*WHAT IS EXPECTED:*
Working from the records below, repeat exactly the lines starting at the line that contains "Check the Must present ID option" and ending at the line that contains "This screenshot has width=690, height=539.", inclusive.

*Collected data:*
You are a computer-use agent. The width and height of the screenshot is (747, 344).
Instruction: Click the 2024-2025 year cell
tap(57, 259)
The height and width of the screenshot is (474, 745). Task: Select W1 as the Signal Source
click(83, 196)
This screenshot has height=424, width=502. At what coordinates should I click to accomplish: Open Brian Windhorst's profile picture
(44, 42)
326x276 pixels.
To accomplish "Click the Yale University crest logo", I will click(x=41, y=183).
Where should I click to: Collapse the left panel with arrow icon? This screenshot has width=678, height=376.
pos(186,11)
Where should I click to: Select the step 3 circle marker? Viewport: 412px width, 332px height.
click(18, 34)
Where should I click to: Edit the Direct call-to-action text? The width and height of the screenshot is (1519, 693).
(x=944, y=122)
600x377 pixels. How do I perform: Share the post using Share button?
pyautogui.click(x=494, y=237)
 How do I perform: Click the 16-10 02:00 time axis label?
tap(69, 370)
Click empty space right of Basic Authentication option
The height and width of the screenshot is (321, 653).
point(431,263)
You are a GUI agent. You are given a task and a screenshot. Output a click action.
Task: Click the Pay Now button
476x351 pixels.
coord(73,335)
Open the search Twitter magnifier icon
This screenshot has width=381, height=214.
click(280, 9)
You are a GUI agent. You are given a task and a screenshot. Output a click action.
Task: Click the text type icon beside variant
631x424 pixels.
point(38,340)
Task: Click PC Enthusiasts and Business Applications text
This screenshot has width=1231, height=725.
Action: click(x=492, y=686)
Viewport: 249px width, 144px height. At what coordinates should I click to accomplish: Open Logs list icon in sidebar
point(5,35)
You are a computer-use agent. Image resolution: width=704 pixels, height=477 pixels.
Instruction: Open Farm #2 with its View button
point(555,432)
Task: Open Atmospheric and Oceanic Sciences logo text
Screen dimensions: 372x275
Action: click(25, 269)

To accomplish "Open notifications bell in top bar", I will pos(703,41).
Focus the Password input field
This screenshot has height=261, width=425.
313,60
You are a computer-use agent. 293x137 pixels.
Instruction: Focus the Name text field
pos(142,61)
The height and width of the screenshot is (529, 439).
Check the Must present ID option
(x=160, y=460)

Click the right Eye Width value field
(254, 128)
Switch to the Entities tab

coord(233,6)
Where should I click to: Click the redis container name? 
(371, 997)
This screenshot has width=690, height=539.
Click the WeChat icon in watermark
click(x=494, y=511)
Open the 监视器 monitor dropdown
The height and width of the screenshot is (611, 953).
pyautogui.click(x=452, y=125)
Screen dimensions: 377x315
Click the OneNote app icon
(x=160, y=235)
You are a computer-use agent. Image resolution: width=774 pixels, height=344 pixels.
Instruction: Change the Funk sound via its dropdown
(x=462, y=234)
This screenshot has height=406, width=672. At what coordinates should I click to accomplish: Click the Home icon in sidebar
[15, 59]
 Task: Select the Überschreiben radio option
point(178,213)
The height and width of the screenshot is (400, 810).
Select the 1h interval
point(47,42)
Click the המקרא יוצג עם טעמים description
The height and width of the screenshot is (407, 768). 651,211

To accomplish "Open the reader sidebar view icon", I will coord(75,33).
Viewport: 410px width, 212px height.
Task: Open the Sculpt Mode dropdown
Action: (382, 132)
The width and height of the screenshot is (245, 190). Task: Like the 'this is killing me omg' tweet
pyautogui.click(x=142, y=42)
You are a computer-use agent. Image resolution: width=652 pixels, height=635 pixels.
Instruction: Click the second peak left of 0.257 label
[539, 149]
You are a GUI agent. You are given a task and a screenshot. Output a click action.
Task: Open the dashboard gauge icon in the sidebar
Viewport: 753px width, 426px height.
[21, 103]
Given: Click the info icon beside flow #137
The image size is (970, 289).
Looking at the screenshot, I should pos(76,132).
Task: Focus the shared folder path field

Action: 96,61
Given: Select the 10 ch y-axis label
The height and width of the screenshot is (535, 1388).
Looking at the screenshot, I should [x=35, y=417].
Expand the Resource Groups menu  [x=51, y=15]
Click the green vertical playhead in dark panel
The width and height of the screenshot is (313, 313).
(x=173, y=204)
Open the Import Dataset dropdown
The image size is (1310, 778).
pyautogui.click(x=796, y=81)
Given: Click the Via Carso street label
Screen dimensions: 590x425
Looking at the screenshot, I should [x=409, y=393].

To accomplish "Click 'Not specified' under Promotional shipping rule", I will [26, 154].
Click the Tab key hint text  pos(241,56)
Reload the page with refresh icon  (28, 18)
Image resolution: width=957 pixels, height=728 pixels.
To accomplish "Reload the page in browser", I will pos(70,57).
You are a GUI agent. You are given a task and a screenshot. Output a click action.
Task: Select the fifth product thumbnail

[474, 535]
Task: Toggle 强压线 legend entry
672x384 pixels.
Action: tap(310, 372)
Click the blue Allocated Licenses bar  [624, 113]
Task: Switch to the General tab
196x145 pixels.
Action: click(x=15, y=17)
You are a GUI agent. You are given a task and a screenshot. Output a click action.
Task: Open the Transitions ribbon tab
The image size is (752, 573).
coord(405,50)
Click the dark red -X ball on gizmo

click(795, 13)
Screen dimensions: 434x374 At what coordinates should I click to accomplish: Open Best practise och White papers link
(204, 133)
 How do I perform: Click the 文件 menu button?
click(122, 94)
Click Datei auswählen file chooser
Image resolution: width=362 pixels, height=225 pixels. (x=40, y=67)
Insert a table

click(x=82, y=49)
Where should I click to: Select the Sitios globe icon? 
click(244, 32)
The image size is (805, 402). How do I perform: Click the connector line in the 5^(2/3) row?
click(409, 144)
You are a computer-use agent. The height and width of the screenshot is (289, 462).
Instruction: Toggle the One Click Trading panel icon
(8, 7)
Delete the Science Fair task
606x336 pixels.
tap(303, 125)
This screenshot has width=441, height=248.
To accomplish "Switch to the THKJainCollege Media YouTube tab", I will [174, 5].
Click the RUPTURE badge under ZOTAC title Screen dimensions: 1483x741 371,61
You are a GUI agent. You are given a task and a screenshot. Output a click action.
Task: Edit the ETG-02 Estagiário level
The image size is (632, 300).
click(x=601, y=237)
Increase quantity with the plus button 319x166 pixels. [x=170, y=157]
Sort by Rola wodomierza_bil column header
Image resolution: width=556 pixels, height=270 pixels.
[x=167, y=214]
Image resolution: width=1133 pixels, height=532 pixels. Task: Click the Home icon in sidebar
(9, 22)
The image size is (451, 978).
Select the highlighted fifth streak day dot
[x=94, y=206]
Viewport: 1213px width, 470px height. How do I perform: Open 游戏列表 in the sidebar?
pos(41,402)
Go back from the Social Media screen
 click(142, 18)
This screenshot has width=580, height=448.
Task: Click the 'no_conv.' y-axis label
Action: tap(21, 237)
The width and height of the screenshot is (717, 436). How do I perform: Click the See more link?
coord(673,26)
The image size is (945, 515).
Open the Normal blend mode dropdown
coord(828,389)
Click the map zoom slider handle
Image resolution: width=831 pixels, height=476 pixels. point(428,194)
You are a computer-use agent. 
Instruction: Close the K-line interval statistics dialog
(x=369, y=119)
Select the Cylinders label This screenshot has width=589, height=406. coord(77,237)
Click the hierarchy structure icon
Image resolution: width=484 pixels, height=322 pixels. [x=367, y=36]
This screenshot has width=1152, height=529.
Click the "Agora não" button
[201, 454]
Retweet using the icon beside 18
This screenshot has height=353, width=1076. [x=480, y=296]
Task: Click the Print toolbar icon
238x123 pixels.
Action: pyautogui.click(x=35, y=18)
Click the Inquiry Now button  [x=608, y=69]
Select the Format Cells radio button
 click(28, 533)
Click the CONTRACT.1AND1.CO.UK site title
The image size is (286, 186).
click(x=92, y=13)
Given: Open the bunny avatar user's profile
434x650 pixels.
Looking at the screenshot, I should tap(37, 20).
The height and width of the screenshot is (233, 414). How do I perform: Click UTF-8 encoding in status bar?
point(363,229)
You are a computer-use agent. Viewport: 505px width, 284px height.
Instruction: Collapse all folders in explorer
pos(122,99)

*ANSWER FOR THIS EXERCISE:*
Check the Must present ID option
(x=160, y=460)

Click the right Eye Width value field
(254, 128)
Switch to the Entities tab

coord(233,6)
Where should I click to: Click the redis container name? 
(371, 997)
This screenshot has width=690, height=539.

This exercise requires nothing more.